- **LISTED ENTRIES**
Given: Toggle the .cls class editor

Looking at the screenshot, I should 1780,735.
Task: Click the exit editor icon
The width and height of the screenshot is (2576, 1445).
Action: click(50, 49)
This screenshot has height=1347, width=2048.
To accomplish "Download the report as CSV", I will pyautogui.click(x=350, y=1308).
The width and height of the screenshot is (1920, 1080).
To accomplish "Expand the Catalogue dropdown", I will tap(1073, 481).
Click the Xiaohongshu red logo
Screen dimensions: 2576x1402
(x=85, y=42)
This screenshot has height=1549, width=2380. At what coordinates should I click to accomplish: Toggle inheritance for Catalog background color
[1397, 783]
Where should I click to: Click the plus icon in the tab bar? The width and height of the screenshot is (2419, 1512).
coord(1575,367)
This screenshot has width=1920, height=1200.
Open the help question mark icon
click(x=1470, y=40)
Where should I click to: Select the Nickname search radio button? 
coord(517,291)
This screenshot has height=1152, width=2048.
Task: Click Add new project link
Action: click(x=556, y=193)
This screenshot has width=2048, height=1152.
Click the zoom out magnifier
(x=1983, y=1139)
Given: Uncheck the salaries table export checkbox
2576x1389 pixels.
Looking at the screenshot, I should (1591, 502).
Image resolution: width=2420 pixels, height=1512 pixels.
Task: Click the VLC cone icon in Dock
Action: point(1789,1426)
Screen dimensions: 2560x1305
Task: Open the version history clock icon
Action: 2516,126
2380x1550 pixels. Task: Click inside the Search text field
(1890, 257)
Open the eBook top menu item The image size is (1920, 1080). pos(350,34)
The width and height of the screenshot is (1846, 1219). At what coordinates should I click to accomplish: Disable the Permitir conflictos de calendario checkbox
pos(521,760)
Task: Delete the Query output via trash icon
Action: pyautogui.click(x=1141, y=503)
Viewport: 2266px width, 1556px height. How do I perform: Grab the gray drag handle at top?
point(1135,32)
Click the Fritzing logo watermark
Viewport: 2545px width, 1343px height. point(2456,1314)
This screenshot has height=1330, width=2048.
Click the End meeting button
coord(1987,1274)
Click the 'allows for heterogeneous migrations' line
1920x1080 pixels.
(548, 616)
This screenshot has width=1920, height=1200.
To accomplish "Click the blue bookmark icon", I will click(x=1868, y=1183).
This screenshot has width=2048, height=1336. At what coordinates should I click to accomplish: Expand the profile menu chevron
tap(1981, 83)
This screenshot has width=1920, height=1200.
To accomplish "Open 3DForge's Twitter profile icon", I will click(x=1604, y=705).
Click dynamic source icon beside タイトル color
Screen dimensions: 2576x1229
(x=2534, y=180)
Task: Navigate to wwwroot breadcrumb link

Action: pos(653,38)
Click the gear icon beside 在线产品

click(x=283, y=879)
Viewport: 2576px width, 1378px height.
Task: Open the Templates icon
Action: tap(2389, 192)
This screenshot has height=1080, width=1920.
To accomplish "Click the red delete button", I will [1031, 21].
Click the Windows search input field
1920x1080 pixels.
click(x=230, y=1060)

- **TASK REQUIREMENTS**
Print each entry exactly as it appears above.

- **RESPONSE**
Given: Toggle the .cls class editor

Looking at the screenshot, I should 1780,735.
Task: Click the exit editor icon
The width and height of the screenshot is (2576, 1445).
Action: click(50, 49)
This screenshot has height=1347, width=2048.
To accomplish "Download the report as CSV", I will pyautogui.click(x=350, y=1308).
The width and height of the screenshot is (1920, 1080).
To accomplish "Expand the Catalogue dropdown", I will tap(1073, 481).
Click the Xiaohongshu red logo
Screen dimensions: 2576x1402
(x=85, y=42)
This screenshot has height=1549, width=2380. At what coordinates should I click to accomplish: Toggle inheritance for Catalog background color
[1397, 783]
Where should I click to: Click the plus icon in the tab bar? The width and height of the screenshot is (2419, 1512).
coord(1575,367)
This screenshot has width=1920, height=1200.
Open the help question mark icon
click(x=1470, y=40)
Where should I click to: Select the Nickname search radio button? 
coord(517,291)
This screenshot has height=1152, width=2048.
Task: Click Add new project link
Action: click(x=556, y=193)
This screenshot has width=2048, height=1152.
Click the zoom out magnifier
(x=1983, y=1139)
Given: Uncheck the salaries table export checkbox
2576x1389 pixels.
Looking at the screenshot, I should (1591, 502).
Image resolution: width=2420 pixels, height=1512 pixels.
Task: Click the VLC cone icon in Dock
Action: point(1789,1426)
Screen dimensions: 2560x1305
Task: Open the version history clock icon
Action: 2516,126
2380x1550 pixels. Task: Click inside the Search text field
(1890, 257)
Open the eBook top menu item The image size is (1920, 1080). pos(350,34)
The width and height of the screenshot is (1846, 1219). At what coordinates should I click to accomplish: Disable the Permitir conflictos de calendario checkbox
pos(521,760)
Task: Delete the Query output via trash icon
Action: pyautogui.click(x=1141, y=503)
Viewport: 2266px width, 1556px height. How do I perform: Grab the gray drag handle at top?
point(1135,32)
Click the Fritzing logo watermark
Viewport: 2545px width, 1343px height. point(2456,1314)
This screenshot has height=1330, width=2048.
Click the End meeting button
coord(1987,1274)
Click the 'allows for heterogeneous migrations' line
1920x1080 pixels.
(548, 616)
This screenshot has width=1920, height=1200.
To accomplish "Click the blue bookmark icon", I will click(x=1868, y=1183).
This screenshot has width=2048, height=1336. At what coordinates should I click to accomplish: Expand the profile menu chevron
tap(1981, 83)
This screenshot has width=1920, height=1200.
To accomplish "Open 3DForge's Twitter profile icon", I will click(x=1604, y=705).
Click dynamic source icon beside タイトル color
Screen dimensions: 2576x1229
(x=2534, y=180)
Task: Navigate to wwwroot breadcrumb link

Action: pos(653,38)
Click the gear icon beside 在线产品

click(x=283, y=879)
Viewport: 2576px width, 1378px height.
Task: Open the Templates icon
Action: tap(2389, 192)
This screenshot has height=1080, width=1920.
To accomplish "Click the red delete button", I will [1031, 21].
Click the Windows search input field
1920x1080 pixels.
click(x=230, y=1060)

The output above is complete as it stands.